:: DIRECTIONS ::
Please render the data below as a JSON list of strings, with one string per line and blank lines skipped. Leave the pictures out.

──────

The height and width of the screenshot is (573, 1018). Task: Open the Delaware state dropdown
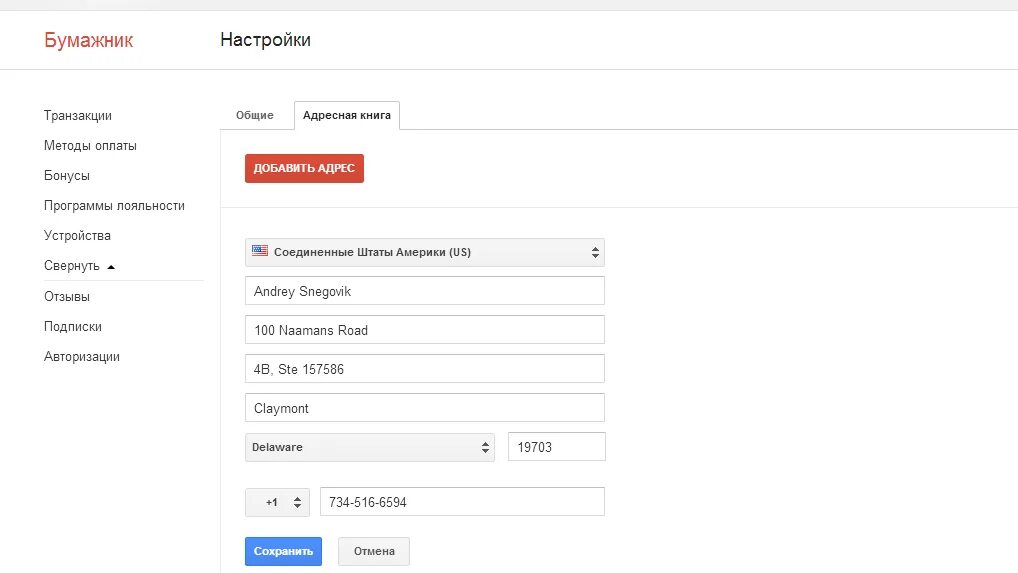coord(369,447)
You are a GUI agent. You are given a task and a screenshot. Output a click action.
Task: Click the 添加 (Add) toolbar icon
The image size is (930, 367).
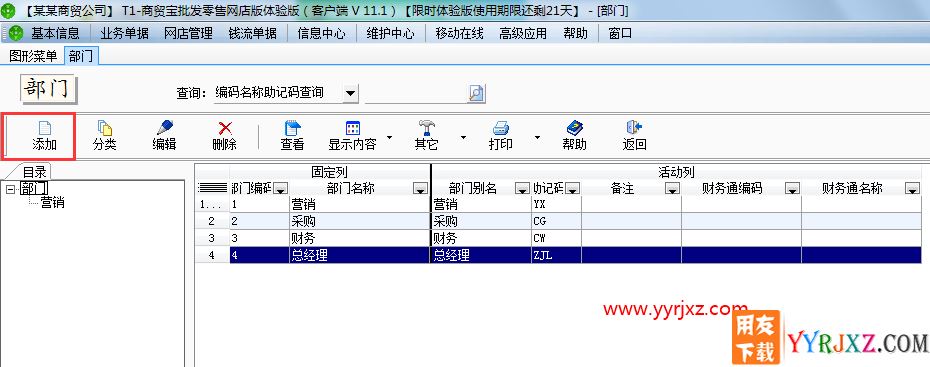[45, 127]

──────

:: OUTPUT BELOW ::
[
  "The height and width of the screenshot is (573, 1018). Task: Open the Delaware state dropdown",
  "coord(369,447)",
  "You are a GUI agent. You are given a task and a screenshot. Output a click action.",
  "Task: Click the 添加 (Add) toolbar icon",
  "The image size is (930, 367).",
  "[45, 127]"
]